## 本文:
########################################
コーヒー豆の生産量ランキングでは、ブラジル、ベトナム、コロンビア、
インドネシアが4強です。特に1位のブラジルは2位ベトナムを倍以上引
き放すほどのコーヒー豆大国です。
そのブラジルで、1920~30年代にコーヒー豆の大豊作により豆の価格が大
暴落、農民が困窮に落ちるという事態が発生しました。
農産物の輸出が財政を支えている国家的な大ピンチです!
指をくわえてみている訳にはいかないブラジル政府は、大量に余ったコー
ヒー豆を何とか加工商品として売ることができないかと考え、世界最大級
の総合食品会社ネスレ社に話を持ち込みます。
この話を受けて、試行錯誤、悪戦苦闘の末にネスレが開発したのが、イン
スタントコーヒー『ネスカフェ』です。皆さんご存じの、その後の世界的
な大ヒット商品です。
窮余の策とは言え、コーヒー豆の大豊作&価格暴落を「仕方がない」とし
て放置するのではなく、別の商品として収益化できるチャンスではないか
と考えたブラジル政府とネスレの「ピンチはチャンス」です。
-----------
「思考のクセ」が反応を決める
-----------
ブラジル政府とネスレが「ピンチはチャンス」を現実のものとした裏に
は、次の3つの考え方があります。
(1)ピンチをチャンスに変えようとするプラス思考
(2) 従来とは違ったアプローチ
(3) 関係者がwin-winの関係になるような打開策
劇的なスピードで環境や人が変わっていく昨今においては、いつピンチが
訪れてもおかしくありません。いや、毎日がピンチなのかもしれません。
########################################
## 提供資料:

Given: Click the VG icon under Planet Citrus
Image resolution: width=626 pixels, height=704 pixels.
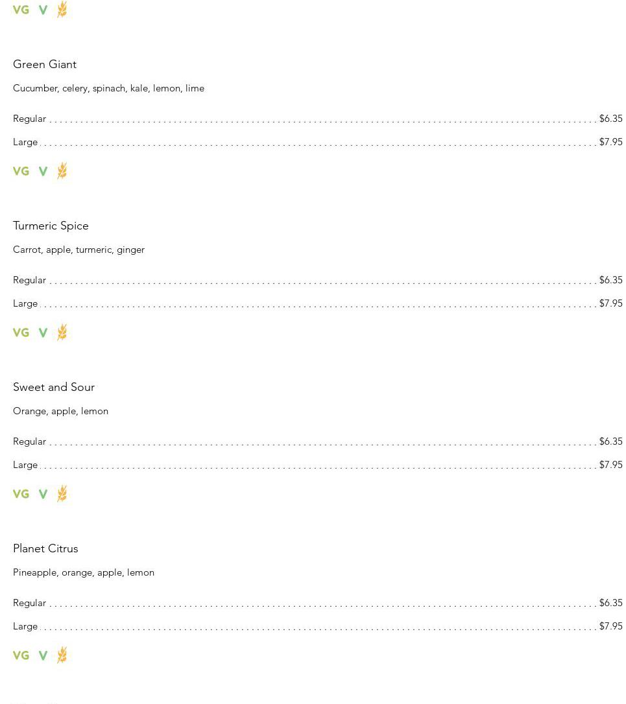Looking at the screenshot, I should 21,655.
########################################
## 作業内容:
1. 次の記述(a)〜(c)が本文と一致するか、それぞれ「はい」か「いいえ」で判定し、根拠となる本文の語句をそのまま引用してください。
(a) ブラジルのコーヒー豆生産量は、2位ベトナムの倍以上である。
(b) ブラジルでコーヒー豆の価格が大暴落したのは1950年代である。
(c) ブラジル政府は余ったコーヒー豆の件をネスレ社に持ち込んだ。
2. 本文によると、ネスレが試行錯誤の末に開発した商品は何ですか。
3. コーヒー豆の大暴落とネスカフェ誕生を扱った本文の続きを、最後の文の後から書き進めてください。

## 解答:
1.
(a) はい:「2位ベトナムを倍以上引き放すほどのコーヒー豆大国です」
(b) いいえ:「1920~30年代にコーヒー豆の大豊作により豆の価格が大暴落」
(c) はい:「世界最大級の総合食品会社ネスレ社に話を持ち込みます」

2. インスタントコーヒー『ネスカフェ』です。

3.
私たちは、普段からこのような視点で仕事をしていくことが大切なのでは
ないかと思います。
ちなみに、この3つの考え方を逆にしてみるとどうなるでしょうか。
(1’)ピンチを嘆くだけのマイナス思考
(2’)従来と変わらぬアプローチ
(3’)弱者だけに負担を強いるような打開策
なんだか、上手くいかない人の思考パターンのようですね。
起きた事態に対してどう反応するかは、その人の「思考のクセ」です。プ
ラス思考のクセの人は、状況に関わらずポジティブに反応するでしょう
し、マイナス思考のクセの人はネガティブに反応します。
「思考のクセ」は行動へとつながり、仕事や人生に影響を与えていきま
す。
私たちが喜ぶべきことは、どのような「思考のクセ」を持つかは、自分で
決めることができるということです。「クセ」は気づきさえすれば、直すこ
とができるのですから。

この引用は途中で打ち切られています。